L’abside en cul de four, constituée d'un chevet à trois pans, protège un chœur de forme semi circulaire voûté en demi-coupole surélevé de quelques marches,
et un déambulatoire, sans chapelles rayonnantes, bordé de six colonnes. Depuis quelques années, on connait l'existence d'une confession (crypte de petite dimension dans laquelle était exposé le tombeau d'un martyr) sous l'autel provisoire actuel : la bouche d'accès profonde d'à peu près 2 m donne sur un caveau d'1,70 m de long et 0,75 m de large. A l'intérieur fut trouvé un ancien autel brisé (IXème ou Xème siècle).
Les parties hautes de l’église ne sont pas accessibles. Elles sont pourtant, d’après ce que j’ai pu en lire, intéressantes.
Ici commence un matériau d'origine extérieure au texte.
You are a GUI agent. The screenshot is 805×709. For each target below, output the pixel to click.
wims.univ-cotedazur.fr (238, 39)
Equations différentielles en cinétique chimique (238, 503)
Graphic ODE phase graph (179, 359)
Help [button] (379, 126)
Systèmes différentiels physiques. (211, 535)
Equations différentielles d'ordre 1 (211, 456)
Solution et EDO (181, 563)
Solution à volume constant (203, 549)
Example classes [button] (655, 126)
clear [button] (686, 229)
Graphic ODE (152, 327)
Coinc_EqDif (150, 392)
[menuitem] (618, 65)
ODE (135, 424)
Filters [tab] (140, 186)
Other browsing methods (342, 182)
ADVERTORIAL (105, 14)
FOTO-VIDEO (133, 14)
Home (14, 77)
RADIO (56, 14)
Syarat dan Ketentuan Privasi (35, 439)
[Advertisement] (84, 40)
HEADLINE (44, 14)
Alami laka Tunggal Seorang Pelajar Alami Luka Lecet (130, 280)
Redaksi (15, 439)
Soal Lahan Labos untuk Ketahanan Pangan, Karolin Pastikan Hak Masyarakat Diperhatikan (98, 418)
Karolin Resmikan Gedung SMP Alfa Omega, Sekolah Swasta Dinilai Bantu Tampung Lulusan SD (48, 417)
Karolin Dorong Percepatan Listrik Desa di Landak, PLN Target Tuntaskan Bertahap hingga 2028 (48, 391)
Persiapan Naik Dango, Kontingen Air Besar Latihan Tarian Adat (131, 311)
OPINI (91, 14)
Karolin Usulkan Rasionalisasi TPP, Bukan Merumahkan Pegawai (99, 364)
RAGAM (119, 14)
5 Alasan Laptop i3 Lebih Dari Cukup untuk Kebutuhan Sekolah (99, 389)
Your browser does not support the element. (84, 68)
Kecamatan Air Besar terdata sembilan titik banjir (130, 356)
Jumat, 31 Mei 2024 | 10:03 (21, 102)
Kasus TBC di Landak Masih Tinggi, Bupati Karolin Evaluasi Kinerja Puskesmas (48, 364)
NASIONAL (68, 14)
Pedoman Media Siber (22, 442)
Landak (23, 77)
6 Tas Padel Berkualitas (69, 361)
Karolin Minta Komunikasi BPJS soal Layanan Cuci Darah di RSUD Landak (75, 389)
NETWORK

Comme dans Saint-Philibert de Tournus, une chapelle est dédiée à saint Michel l’autre à Gabriel. On y parvient à l’aide de deux escaliers à vis qui débouchent au dessus des deux bras du transept.
Ces chapelles communiquent entre elles par un passage supérieur au niveau des combles (ce même passage conduit à une salle située au dessus de la demi-coupole du chœur) et avec les tribunes par de petits passages étroits.
C’est à l’intérieur de l’église Saint-Pierre que l’on sent tout ce que ce genre d’église peut apporter. L’ambiance est douce, enveloppante, mais très émouvante. Le parcours énergétique marche encore, et c’est les larmes aux yeux que j’en suis sortie. J’aurais aimé savoir quel saint ou quel martyr était vénéré dans la confession.